The 39-year-old said: “I absolutely understand where those type of concerns come from, fully. As an Oxford United fan I read this morning that our owner is owed eight million pounds. Eight million!

“I totally respect that fans will worry that a club that, I suppose, can’t afford the players that we have have signed (Jack Midson and James Constable have both joined). Rivals supporters will be annoyed because we’re possibly a threat to their club, often bigger clubs in terms of size.

“If I would have bought Salisbury the Eastleigh fans would be saying the same! What you have got to look at is how the money is going in.

“Is it sustainable? Nearly every football club has debts. Eastleigh spends beyond its income – no argument here – because I subsidise it. Here, there is no debt. The day I walk away, there won’t be any debt. Not a penny and that’s a promise.

“Look at Bolton, Wolves, look at Nottingham Forest – what are the size of their debts in comparison to their turnover? We don’t have debt. All the money that goes in is either gifted, or goes in as shares. I am giving the club this money.

“When you actually think about it, our model is much more sustainable than most clubs. I’ve had fans on my twitter saying ‘Oh look here’s another one’. But have aa look at the detail, is what I tell them.

“If say tomorrow something happened and I could no longer continue; not only would we not owe anyone, but they would have me continue to fund the playing budget for as long as the contracts have to expire.

“I wouldn’t walk away, even if I did stop my active involvement.

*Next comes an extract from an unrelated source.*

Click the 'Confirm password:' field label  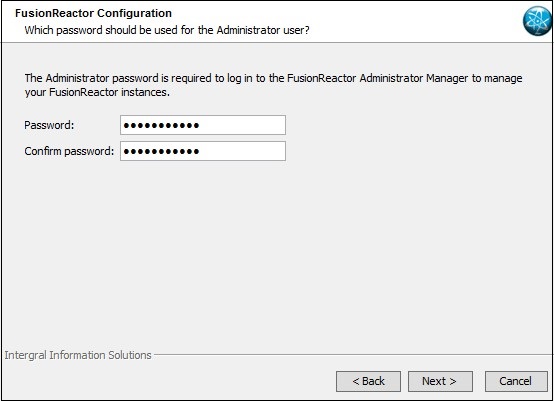[x=69, y=151]
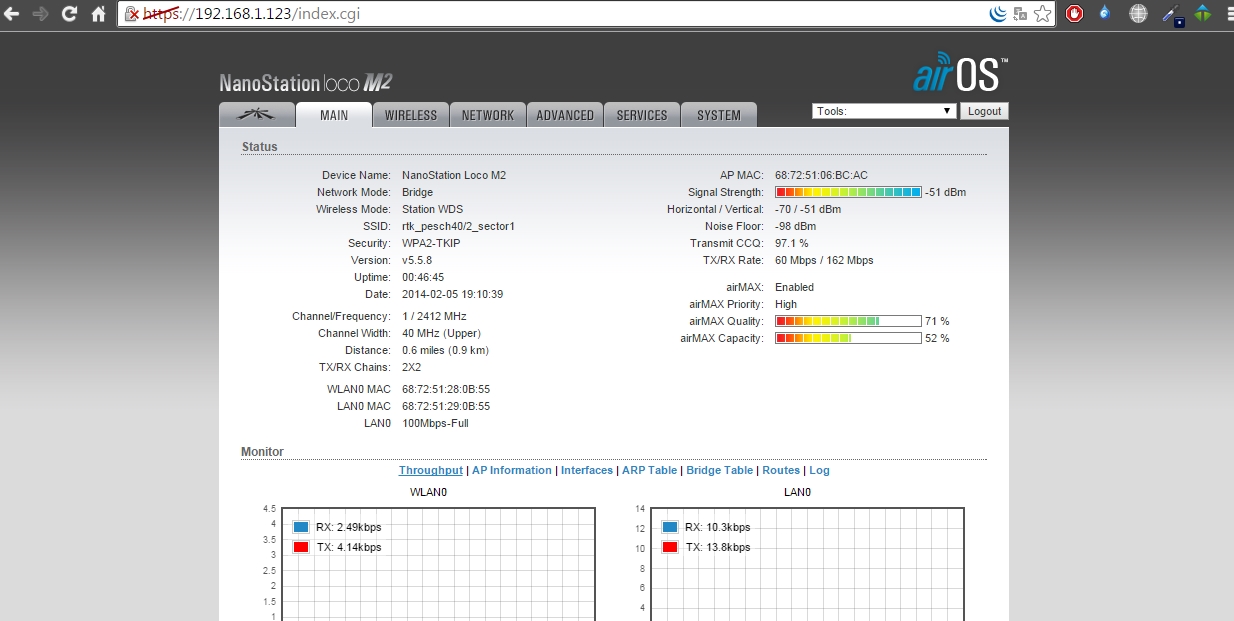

I have made a commitment. I have sold players a vision of this football club – so if I have had enough, I have to accept for say two years I have extended the football club potentially beyond its means so it’s down to me to fulfil that obligation.

Family

“It’s not a legal thing, it’s a moral thing. We are saying ‘Have a little look’. When I eventually do leave the club, we will have built it to a model that can sustain itself in whatever league it happens to be in. We are investing in the stadium, boxes, conference facilities and so on. This will be here years after I am.”

It’s all too easy in football to leave a trail of financial destruction. Donald, whose playing career reached “the dizzy heights” of  , is determined to leave a legacy.

The cost of modern football is a growing evil, he believes. And it’s beginning to detach people further from the game he fell in love with as a wide-eyed teenager on the Manor Ground terraces.

He is putting his money where his mouth is to support his theory that if you continue to take supporters for granted, they will eventually turn their back for good.

Eastleigh fans will be watching Conference Premier football for as little as £4.56 per game next season. Season tickets for adults are £105 – and record sales have already been made.

Say what you will about spending money on the team but fans are being put first. The Silverlake Stadium is having major surgery. Three new stands are going up with costs running into seven figures.

Not the cheque-writing of a man planning to do a bunk any time soon.

“Everyday people do not want to pay £20 to watch football,” Donald added. “It’s a huge frustration and I think it’s wrong, simple as that.

“Football gates are dwindling but we’ve had 600 people come forward. I’ve had people come up to me and say that they went to three or four games last year, but for under a fiver a game they couldn’t say no. Will we make the same gate money, probably not. But we’ll have a bigger fan base.”

Donald, a family man with three children, sons George, 12, Thomas, 10, and seven-year-old daughter Abigail, knows all about the ups and downs of being a football fan.

He took his terrace support to the posh seats, Bridle sponsoring Oxford as they eventually powered back towards the Football League.

You get the sense that he would have liked to take his involvement a stage further but it wasn’t to be.

“Football is my joy,” he added. “Of course my family come first and my various business interests are important but I spend most of my time at the football club. I have been a season ticket holder since I was a boy so the cheques that I would have written to Oxford I am writing to Eastleigh.

“I enjoyed my time at Oxford, but now I have a big role at a club that is going places. I’m excited again.”

Oxford’s loss certainly appears to be Eastleigh’s gain.